Не одна, с мужиком рыжебородым, страшным, в ошейнике. Зашла в полуразрушенную землянку — улыбнулась ласково, из корзинки лепешки достала да питие. Непонятное какое-то питие — квас не квас, брага не брага, — но вкусное, на луговых травах настоянное. Испили то питье отроки...
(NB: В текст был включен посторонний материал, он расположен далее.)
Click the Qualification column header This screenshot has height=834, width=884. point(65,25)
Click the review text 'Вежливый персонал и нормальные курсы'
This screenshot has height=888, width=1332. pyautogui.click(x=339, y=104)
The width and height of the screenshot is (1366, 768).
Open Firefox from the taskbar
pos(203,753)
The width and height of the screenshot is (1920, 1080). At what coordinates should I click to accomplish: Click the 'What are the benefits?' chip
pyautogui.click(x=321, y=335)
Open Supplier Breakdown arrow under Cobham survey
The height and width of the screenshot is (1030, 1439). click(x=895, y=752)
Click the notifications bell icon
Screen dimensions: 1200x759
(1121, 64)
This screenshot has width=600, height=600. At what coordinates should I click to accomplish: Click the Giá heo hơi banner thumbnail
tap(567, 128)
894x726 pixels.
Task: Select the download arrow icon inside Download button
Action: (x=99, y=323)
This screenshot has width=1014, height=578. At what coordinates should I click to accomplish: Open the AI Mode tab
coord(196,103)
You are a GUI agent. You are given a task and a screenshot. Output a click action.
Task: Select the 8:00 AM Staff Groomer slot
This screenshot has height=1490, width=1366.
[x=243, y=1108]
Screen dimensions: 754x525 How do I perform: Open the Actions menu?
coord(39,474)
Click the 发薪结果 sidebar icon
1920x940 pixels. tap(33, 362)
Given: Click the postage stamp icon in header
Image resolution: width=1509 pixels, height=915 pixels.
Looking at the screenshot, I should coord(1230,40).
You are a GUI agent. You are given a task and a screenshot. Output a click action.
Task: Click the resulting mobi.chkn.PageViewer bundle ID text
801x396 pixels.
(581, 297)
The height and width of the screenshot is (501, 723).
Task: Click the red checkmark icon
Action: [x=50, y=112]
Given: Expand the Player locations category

Очнулись уже в цепях на усадьбе. Потом по ночам в амбаре, как отселился от них мозглявый противный мужик, тоже ведьмой пойманный, спрашивали друг друга — как же так вышло-то? Незнакомой старухе поверили, хлеб-соль с ней делили. Почему? Ведь знали же, что мир вокруг недобр и каждый чужак опасен. Почему ж были столь неосторожны? Быстро сообразили почему, — видно, колдуньей была бабка. Засмотрела очами, заговорила, да так, что еще долго чувствовали отроки во всём теле противную слабость. Попались, в общем...
И конечно же, захотели бежать, да только старуха про то быстро проведала — известное дело, ведьма, — била кнутом самолично, еле выжили. Рыжий с ошейником — и у них теперь такие же — едва удерживал за ноги. А потом узнали, что сбег он! Сама ведьма и сказала. Отвлекла от работы, поставила пред воротами, сама в избе скрылась, а вышла — вздрогнули парни: в каждой руке своей держала старуха по две извивающиеся гадюки.